We've had the following error report some time ago:

A customer has the nxServer running as a service with TCP/IP transport on at port 16000. Upon restarting the application could not connect to the server. Looking in nxServer the transport was not active with port 16000 and we were not able to activate it. We tried DOS command: 'Netstat -a -n' the port 16000 was not in the list(s). So we assume it should be available. We tried another port not in the list f.i. 16002 and we were able to activate the TC/IP transport. Is nxServer not releasing the port as it should when the server went down? Is the service run at an improper time? Any ideas?

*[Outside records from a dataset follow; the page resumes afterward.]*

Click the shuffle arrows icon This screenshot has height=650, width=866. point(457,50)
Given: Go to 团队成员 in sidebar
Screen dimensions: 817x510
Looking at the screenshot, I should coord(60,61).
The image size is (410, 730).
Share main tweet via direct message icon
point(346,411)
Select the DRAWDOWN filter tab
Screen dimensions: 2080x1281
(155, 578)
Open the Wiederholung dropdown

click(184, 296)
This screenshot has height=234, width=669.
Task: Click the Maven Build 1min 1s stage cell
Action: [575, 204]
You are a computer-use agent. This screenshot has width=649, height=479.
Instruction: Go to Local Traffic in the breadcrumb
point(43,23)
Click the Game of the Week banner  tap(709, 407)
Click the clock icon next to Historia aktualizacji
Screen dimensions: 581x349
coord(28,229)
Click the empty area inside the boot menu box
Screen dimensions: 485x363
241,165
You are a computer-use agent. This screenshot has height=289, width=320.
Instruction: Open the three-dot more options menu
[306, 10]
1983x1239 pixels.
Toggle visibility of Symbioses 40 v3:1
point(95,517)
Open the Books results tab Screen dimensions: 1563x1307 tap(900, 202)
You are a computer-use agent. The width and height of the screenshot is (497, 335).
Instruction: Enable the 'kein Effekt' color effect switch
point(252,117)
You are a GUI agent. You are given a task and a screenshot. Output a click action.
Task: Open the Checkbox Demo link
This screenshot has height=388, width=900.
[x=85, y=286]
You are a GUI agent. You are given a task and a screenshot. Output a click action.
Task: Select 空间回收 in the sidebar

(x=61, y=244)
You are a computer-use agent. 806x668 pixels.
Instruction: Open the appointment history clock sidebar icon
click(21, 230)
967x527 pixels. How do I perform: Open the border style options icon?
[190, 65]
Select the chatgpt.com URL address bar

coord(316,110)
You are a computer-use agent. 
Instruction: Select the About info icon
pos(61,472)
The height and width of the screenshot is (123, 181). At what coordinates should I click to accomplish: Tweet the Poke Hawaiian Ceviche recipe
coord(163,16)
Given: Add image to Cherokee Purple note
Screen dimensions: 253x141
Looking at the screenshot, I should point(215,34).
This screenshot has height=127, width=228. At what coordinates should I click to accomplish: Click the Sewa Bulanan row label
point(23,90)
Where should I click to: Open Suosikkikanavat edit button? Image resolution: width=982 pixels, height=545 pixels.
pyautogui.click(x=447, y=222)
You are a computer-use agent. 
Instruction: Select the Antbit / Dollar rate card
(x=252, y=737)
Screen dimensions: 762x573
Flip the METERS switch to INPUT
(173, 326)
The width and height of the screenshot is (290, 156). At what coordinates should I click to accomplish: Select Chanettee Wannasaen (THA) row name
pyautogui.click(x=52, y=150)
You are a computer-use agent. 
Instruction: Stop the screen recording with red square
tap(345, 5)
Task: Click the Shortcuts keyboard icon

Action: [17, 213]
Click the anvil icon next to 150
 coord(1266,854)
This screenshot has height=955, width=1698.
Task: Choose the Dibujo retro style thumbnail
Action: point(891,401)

This left us wondering and we were thinking firewalls, other programs on that port, etc. All the things we could think of didn't go anywhere. Now another customer (thanks Kick Martens!) pointed out the following:

We also had this problem, after some investigation it seems that on restart (after update) windows starts some services using a random port in a specified range ( 4000-65000 or something ). To prevent windows from using a portnumber in the nexusdb range you can add a registry entry:

HKEY_LOCAL_MACHINE\SYSTEM\CurrentControlSet\Services\Tcpip\Parameters

there probably already is an entry "ReservedPorts" otherwise you have to make it (of type REG_MULTI_SZ) add 16000-16000 to the value.

We have not had this problem since so we think this is the solution.

We're not sure yet whether this solves the problem of the original customer, but I think this information is of high interest for everyone dealing with random looking issues on activating NexusDB Server (or any application on a certain port).